→ Jobs:
1/ Can you quote the DALI brightness-contrast thread word for word, starting with "Torchvision has black-centered" and going on through "and additive brightness."?
2/ Could you continue the forum thread on DALI's brightness and contrast formula from the point where it stops?

→ Provided text:
——————
I noticed that the formula of BrightnessContrast operator on dali is
out = brightness_shift * output_range + brightness * (grey + contrast * (in - grey))
I can't figure out why to use this one but not the regular one:
out = brightness_shift + contrast * in
Are there some optimization techniques?
Hello, @simonJJJ
DALI aims to be a replacement for multiple vision processing frameworks - and they tend to follow different definitions.
Gluon CV (a computer vision library for MXNet) has additive brightness and multiplicative contrast.
Torchvision has black-centered multiplicative brighness and gray-centered multiplicative contrast.
To emulate both, DALI has an operator with both multiplicative and additive brightness.
The actual operation that's performed on the pixels is simply out = fma(x, alpha, beta)
——————
→ Dataset section:

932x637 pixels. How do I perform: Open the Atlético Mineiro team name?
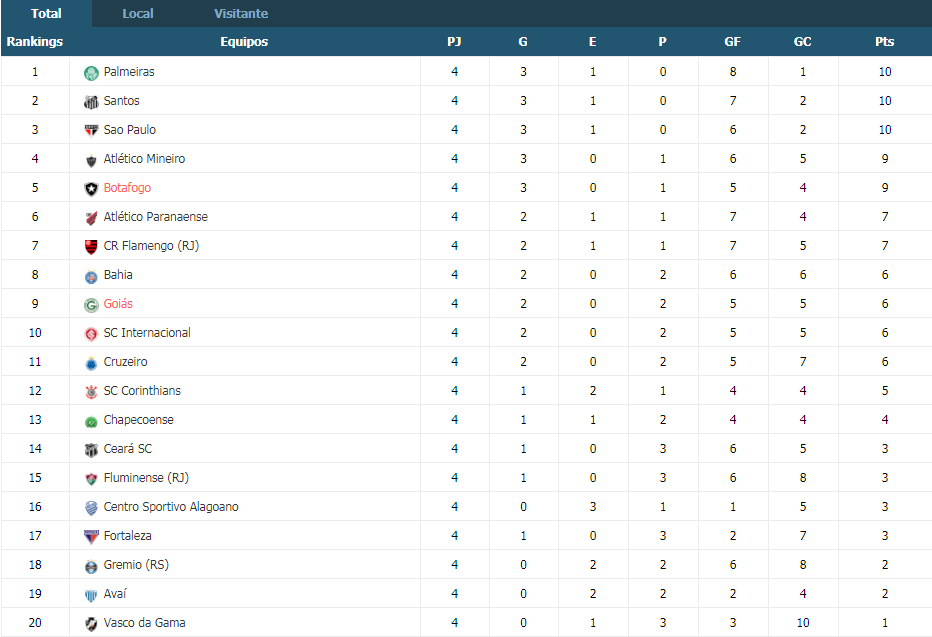coord(144,159)
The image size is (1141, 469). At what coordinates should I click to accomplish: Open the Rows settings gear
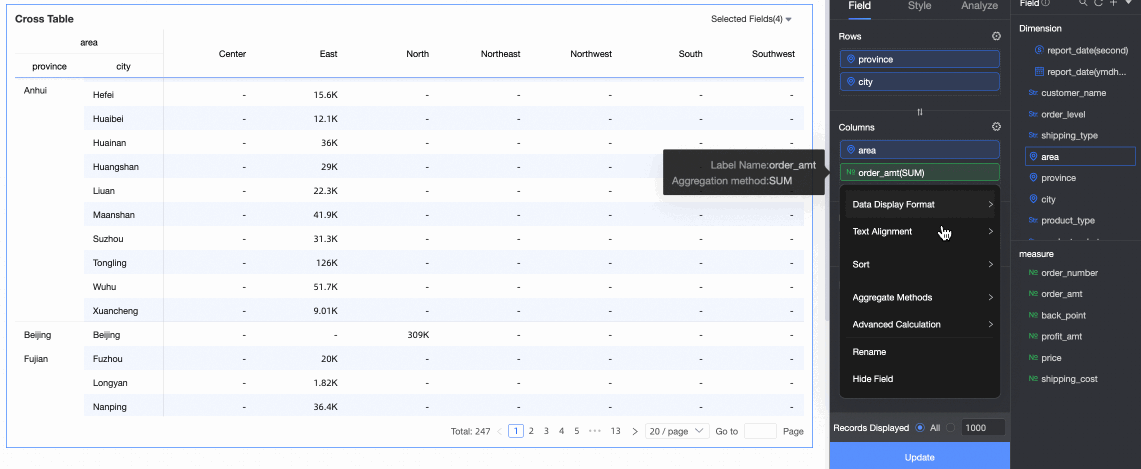click(996, 37)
——————
→ Answers below:
1/
Torchvision has black-centered multiplicative brighness and gray-centered multiplicative contrast.
To emulate both, DALI has an operator with both multiplicative and additive brightness.

2/
where:
x - input pixel intensity
alpha = brightness * contrast
beta = brightness_shift * output_range + brightness * (1 - contrast) * grey
Hi, @mzient
Another question is why you use the fixed value of grey corresponding to the specific type, while torchvision use a rgb_to_grayscale function. Is that for faster speed?
Although two different methods of grey calculation for data augmentation won't make a much difference.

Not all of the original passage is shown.